Now the real test will come in the next election. Will we vote to bring the people in office back or replace them with people with the same philosophy. Or will we finally elect people that want to help the country and protect it’s citizens from corrupt institutions. I’m betting that Americans haven’t learned a thing and will return the majority back into office and elect more trickle down Republicans. I’m glad I’m old and won’t live lone enough to see our country turn into Northern Mexico. If I was a Canadian, I would be putting up fences to prevent illegal American immigrants from ruining their country too.

Factotum's avatar

@jangles Yes, I do realize that what Marx intended was never seen in Communist Russia and its ‘clients’.

That said, communism is for angels, not men. People don’t work for free and they don’t do their best for inadequate remuneration. The few instances where communism has worked involve small amounts of people who have no need of the central administration that creates people who are more equal than others.

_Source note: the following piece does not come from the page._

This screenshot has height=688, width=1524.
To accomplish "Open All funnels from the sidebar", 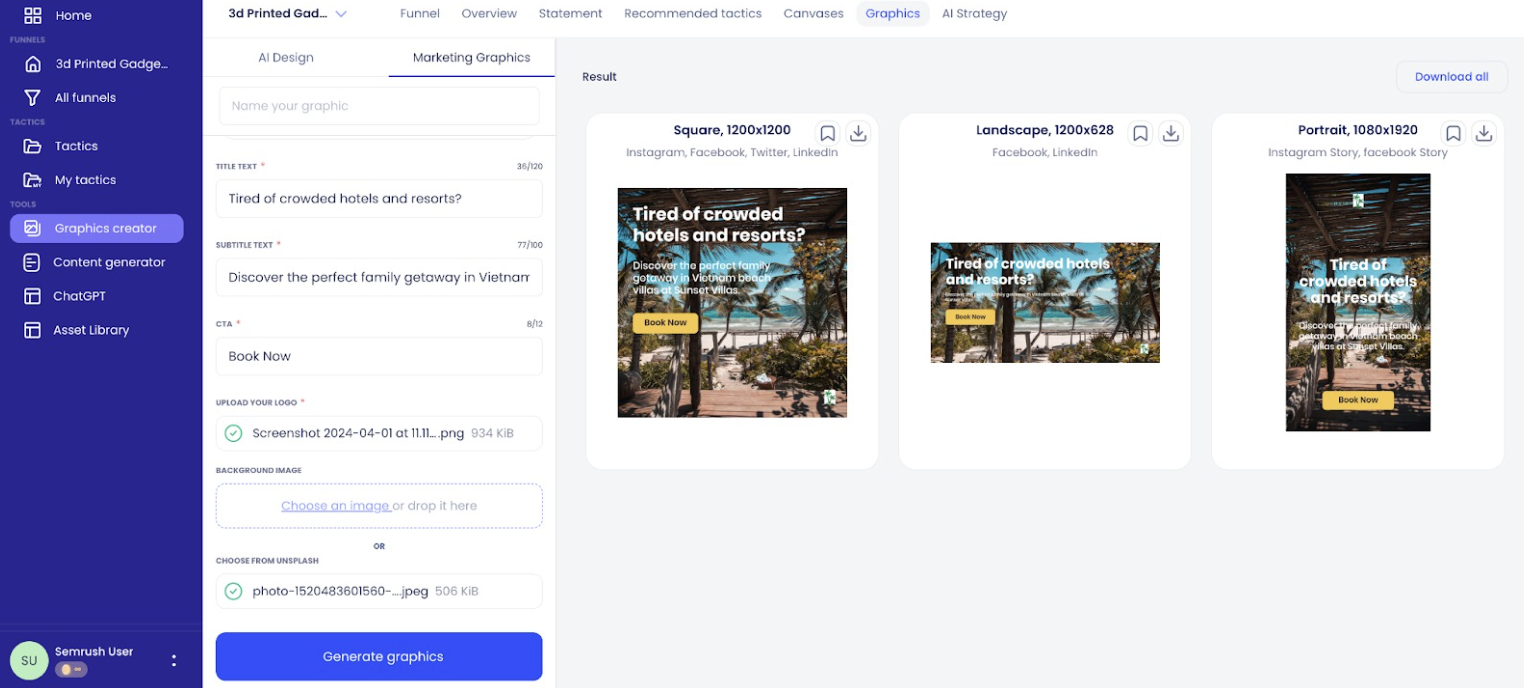I will (x=87, y=97).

The inherent vice of capitalism is the unequal sharing of blessings; the inherent vice of socialism is the equal sharing of miseries. – Winston Churchill

jangles's avatar

@Factotum
Again, im not fighting for Marx but im not discrediting him either. Im not convinced whether or not global communism in practice would work or not. (Depending on what the future brings of course) Such an idea could work better, if technological advancements in robotics worked up to the point where we would no longer require hard physical labor.

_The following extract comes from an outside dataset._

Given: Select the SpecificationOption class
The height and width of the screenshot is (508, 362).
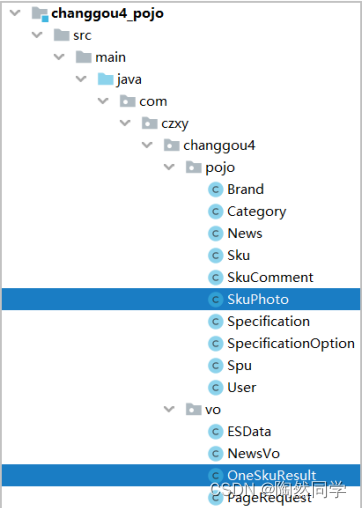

That is only one example but I highly doubt we will be capitalists for even the next 200 years. (Given that technology changes economics, government and most social interactions, quite significantly) So I dont believe that Communism is for angels, but I feel at present, that it would not work given the current restraints of our time.

Factotum's avatar

@jangles Thank you for your considered answer. Robotics could indeed make Communism more palatable. It makes me wonder though what people will do with themselves freed largely from the plow.

ETpro's avatar

@jangles Thanks for the clarification. Yes, I did misinterpret the question. Now that I more fully understand where you were going with it, I find it quite intriguing.

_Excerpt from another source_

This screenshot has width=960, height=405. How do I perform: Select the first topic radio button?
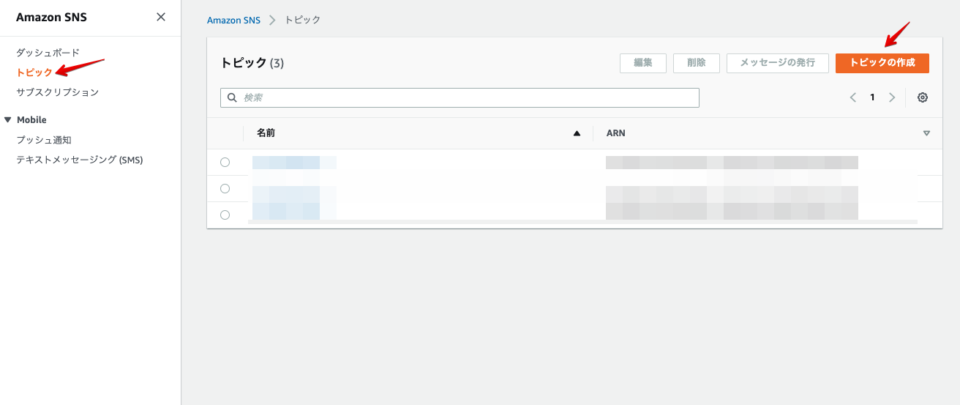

I do not believe that there is any single ISM worth fighting for. All of them contain kernels of truth and abundant errors of thinking. It will indeed be interesting to see what emerges as a method of government is we humans can constrain our violent impulses long enough to let science mature to the point that physical labor is no longer a requisite of human survival. I would hope that study, exploration, space, the arts and such would still provide a system where some can reap rewards for their labors. But I would also hope we could agree that if machines are willing to provide enough to ensure that all have their basic needs met, then having those needs met would be seen as a fundamental human right.

oratio's avatar

@jangles Absolutely. My position as well. Communism might be feasible when the world is ready. I also believe that money will cease to exist as we know it today and that production will meet exact demand. Not in our lifetimes or our children’s but soon or later. As a side note, in the latest election for the EU parliament 2009, people in Estonia could vote on the net from home. I think it’s great. More of that.